$SHELL if no arg in cado (tnx Davide)

cado.1

@@ -6,8 +6,8 @@ cado \- Capability Ambient DO
 [
 .I OPTIONS
 ]
-[
 .I capability_list
+[
 .I command
 [
 .I args
@@ -29,6 +29,9 @@ If it is allowed for the current user to run processes with the requested capabi
 type their password (or to authenticate themselves as required by pam unless \fB-S\fR or \fB--scado\fR).
 Once the authentication succeeds, \fBcado\fR executes the command granting the required ambient capabilities.
 
+If \fIcommand\fR is omitted cado launch the command specified in the environment
+variable $SHELL.
+
 The file /etc/cado.conf (see \fBcado.conf\fR(5)) defines which capabilities can be provided by \fBcado\fR to each user.
 Cado itself is not a setuid executable, it uses the capability mechanism and it has an option to
 set its own capabilities.

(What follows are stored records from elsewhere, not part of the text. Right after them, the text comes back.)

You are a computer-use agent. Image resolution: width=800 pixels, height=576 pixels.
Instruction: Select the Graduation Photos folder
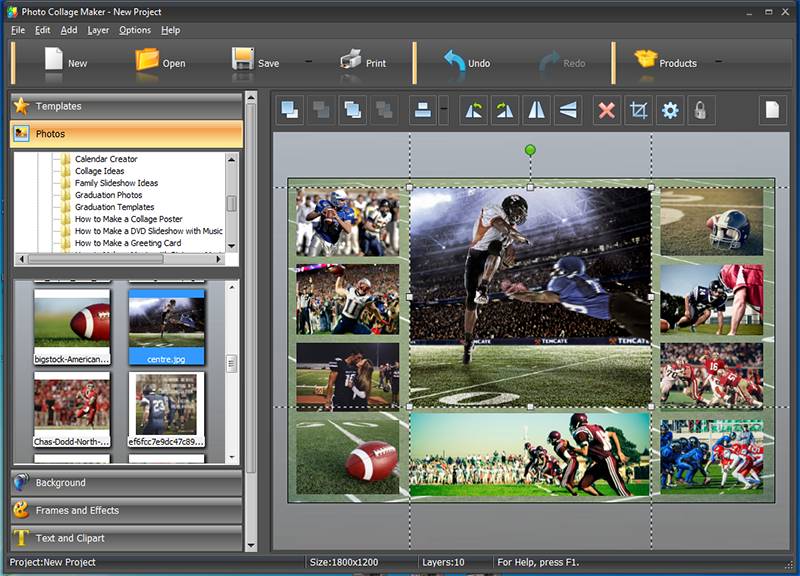[108, 195]
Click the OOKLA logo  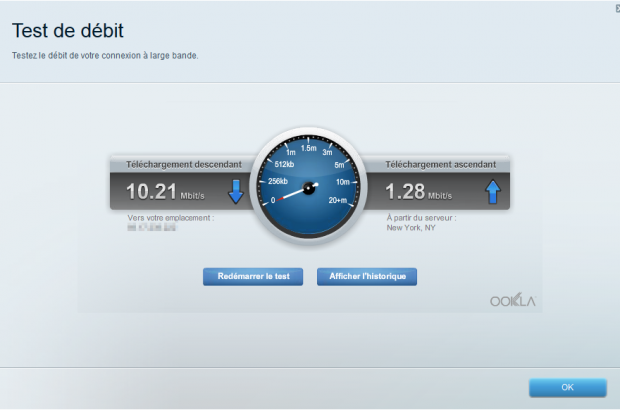(513, 300)
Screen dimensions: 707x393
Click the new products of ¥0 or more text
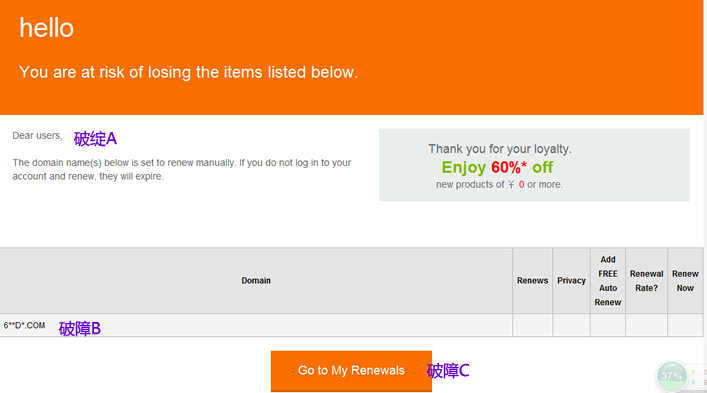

So after each change in the /etc/cado.conf, the capability set should be

cado.c

@@ -64,7 +64,7 @@ struct option long_options[]={
 
 void usage(char *progname) {
 	fprintf(stderr,"%s - execute a command in a different capability ambient\n\n",progname);
-	fprintf(stderr,"usage: %s OPTIONS capability_list command [args]\n\n",progname);
+	fprintf(stderr,"usage: %s OPTIONS capability_list [command [args]]\n\n",progname);
 	fprintf(stderr,"Options:\n");
 	fprintf(stderr,"  -h, --help         display help message and exit\n");
 	fprintf(stderr,"  -f, --force        do not display warnings, do what is allowed\n");
@@ -87,6 +87,8 @@ int main(int argc, char*argv[])
 	int scado=0;
 	int pam_check_required = 1;
 	char copy_path[PATH_MAX] = "";
+	char *argvsh[]={getenv("SHELL"),NULL};
+	char **cmdargv;
 
 	while (1) {
 		int c=getopt_long(argc, argv, OPTSTRING, long_options, NULL);
@@ -139,7 +141,7 @@ int main(int argc, char*argv[])
 		exit(0);
 	}
 
-	if (argc - optind < 2)
+	if (argc - optind < 1)
 		usage(progname);
 
 	/* parse the set of requested capabilities */
@@ -158,11 +160,22 @@ int main(int argc, char*argv[])
 
 	optind++;
 
+	if (optind < argc)
+		cmdargv = argv + optind;
+	else {
+		cmdargv = argvsh;
+		if (cmdargv[0] == NULL) {
+			fprintf(stderr, "Error: $SHELL env variable not set.\n");
+			exit(1);
+		}
+	}
+
+
 	/* scado mode, check if there is a pre-authorization for the command */
 	if (scado) {
-		uint64_t scado_caps = cado_scado_check(user_groups[0], argv[optind], copy_path);
+		uint64_t scado_caps = cado_scado_check(user_groups[0], cmdargv[0], copy_path);
 		if (verbose) {
-			printf("Scado permitted capabilities for %s:\n", argv[optind]);
+			printf("Scado permitted capabilities for %s:\n", cmdargv[0]);
 			printcapset(scado_caps, "  ");
 		}
 		okcaps &= scado_caps;
@@ -203,6 +216,6 @@ int main(int argc, char*argv[])
 	}
 
 	/* exec the command in the new ambient capability environment */
-	execvp(copy_path[0] == 0 ? argv[optind] : copy_path, argv+optind);
+	execvp(copy_path[0] == 0 ? cmdargv[0] : copy_path, cmdargv);
 	exit(2);
 }

cadrop.c

@@ -57,7 +57,13 @@ int main(int argc, char *argv[]) {
 			argv+=2;
 			break;
 	}
-	if (*argv == NULL) argv = argvsh;
+	if (*argv == NULL) {
+		if (*argvsh == NULL) {
+			fprintf(stderr, "Error: $SHELL env variable not set.\n");
+			exit(1);
+		}
+		argv = argvsh;
+	}
 	drop_ambient_cap(capset);
 	execvp(argv[0],argv);
 	perror("exec");